Linux (Debian-based):

$ sudo apt-get install git-flow

Windows (Cygwin):

You need wget and util-linux to install git-flow.

$ wget -q -O - --no-check-certificate install  | bash

Getting Started

Git flow needs to be initialized in order to customize your project setup. Start using git-flow by initializing it inside an existing git repository:


git flow init


To use default

git flow init -d


Develop new features for upcoming releases. Typically exist in developers repos only.

Start a new feature:

This action creates a new feature branch based on ‘develop’ and switches to it.

git flow feature start MYFEATURE

Finish up a feature:

Finish the development of a feature. This action performs the following:

1) Merged MYFEATURE into ‘develop’.

2) Removes the feature branch.

3) Switches back to ‘develop’ branch

git flow feature finish MYFEATURE

Publish a feature:

Are you developing a feature in collaboration? Publish a feature to the remote server so it can be used by other users.

git flow feature publish MYFEATURE

Getting a published feature:

Get a feature published by another user.

git flow feature pull origin MYFEATURE

Tracking a origin feature:

You can track a feature on origin by using

git flow feature track MYFEATURE

Make a Release

Support preparation of a new production release. Allow for minor bug fixes and preparing meta-data for a release

Start a release:

To start a release, use the git flow release command. It creates a release branch created from the ‘develop’ branch. You can optionally supply a [BASE] commit sha-1 hash to start the release from. The commit must be on the ‘develop’ branch.

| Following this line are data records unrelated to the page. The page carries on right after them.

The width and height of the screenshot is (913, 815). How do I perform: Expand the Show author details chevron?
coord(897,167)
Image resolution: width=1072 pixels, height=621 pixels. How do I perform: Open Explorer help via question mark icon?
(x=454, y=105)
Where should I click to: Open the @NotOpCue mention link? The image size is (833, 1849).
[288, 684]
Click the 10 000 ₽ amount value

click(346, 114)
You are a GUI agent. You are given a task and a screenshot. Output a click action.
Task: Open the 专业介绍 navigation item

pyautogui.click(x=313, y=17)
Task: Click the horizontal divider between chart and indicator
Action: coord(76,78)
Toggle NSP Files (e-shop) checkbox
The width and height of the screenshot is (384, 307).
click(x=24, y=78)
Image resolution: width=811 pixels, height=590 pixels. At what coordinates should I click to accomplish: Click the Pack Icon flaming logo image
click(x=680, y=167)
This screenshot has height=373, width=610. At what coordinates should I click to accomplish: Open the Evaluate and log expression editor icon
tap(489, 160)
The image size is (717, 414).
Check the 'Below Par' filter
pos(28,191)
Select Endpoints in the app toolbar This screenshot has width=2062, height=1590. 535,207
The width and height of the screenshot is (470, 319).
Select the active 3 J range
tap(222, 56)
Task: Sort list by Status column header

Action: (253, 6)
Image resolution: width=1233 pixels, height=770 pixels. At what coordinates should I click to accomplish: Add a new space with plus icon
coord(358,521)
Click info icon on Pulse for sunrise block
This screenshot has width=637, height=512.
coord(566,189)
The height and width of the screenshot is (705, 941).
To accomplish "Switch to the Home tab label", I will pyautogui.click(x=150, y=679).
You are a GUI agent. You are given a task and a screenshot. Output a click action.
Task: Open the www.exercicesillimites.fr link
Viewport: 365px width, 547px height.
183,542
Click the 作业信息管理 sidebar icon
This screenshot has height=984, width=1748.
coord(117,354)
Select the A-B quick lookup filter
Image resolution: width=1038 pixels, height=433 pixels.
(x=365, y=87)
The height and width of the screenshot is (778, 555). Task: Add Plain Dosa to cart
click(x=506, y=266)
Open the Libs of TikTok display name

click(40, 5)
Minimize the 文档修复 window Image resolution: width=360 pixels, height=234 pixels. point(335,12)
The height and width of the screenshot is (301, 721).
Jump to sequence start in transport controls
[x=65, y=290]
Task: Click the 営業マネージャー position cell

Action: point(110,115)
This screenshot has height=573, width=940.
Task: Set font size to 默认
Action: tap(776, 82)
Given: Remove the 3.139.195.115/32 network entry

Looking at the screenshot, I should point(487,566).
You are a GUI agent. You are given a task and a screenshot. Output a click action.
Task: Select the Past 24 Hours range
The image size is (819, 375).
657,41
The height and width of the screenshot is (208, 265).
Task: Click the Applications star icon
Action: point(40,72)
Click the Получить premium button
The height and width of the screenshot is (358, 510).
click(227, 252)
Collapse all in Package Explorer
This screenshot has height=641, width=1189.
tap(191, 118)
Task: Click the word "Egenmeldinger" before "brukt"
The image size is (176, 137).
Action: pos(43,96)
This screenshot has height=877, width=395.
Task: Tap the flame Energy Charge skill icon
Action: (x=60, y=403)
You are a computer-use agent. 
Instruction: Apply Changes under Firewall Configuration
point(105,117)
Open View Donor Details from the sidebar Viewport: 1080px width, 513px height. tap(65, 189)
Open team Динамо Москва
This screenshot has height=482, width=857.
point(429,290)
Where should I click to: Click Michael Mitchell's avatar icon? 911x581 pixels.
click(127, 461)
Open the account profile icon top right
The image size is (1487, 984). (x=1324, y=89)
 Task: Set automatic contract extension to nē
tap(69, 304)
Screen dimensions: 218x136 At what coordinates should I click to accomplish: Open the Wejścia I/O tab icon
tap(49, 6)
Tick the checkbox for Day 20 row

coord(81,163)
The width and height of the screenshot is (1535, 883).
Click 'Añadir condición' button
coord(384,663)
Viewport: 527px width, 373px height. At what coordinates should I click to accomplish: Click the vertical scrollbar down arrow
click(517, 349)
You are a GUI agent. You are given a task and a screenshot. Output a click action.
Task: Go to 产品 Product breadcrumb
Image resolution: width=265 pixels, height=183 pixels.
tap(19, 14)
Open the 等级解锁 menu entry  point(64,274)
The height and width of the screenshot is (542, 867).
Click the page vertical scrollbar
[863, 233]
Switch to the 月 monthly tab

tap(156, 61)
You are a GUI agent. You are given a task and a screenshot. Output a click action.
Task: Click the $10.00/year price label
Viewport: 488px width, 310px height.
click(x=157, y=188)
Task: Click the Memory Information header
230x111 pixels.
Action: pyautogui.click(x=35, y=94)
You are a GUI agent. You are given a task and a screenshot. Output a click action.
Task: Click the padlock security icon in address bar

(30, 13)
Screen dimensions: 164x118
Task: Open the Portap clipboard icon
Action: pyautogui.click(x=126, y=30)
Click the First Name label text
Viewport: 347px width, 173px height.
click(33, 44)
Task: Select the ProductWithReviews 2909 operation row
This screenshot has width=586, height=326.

git flow release start RELEASE [BASE]

It’s wise to publish the release branch after creating it to allow release commits by other developers. Do it similar to feature publishing with the command:

git flow release publish RELEASE

(You can track a remote release with the:

git flow release track RELEASE


Finish up a release:

Finishing a release is one of the big steps in git branching. It performs several actions:

1) Merges the release branch back into ‘master’

2) Tags the release with its name

3) Back-merges the release into ‘develop’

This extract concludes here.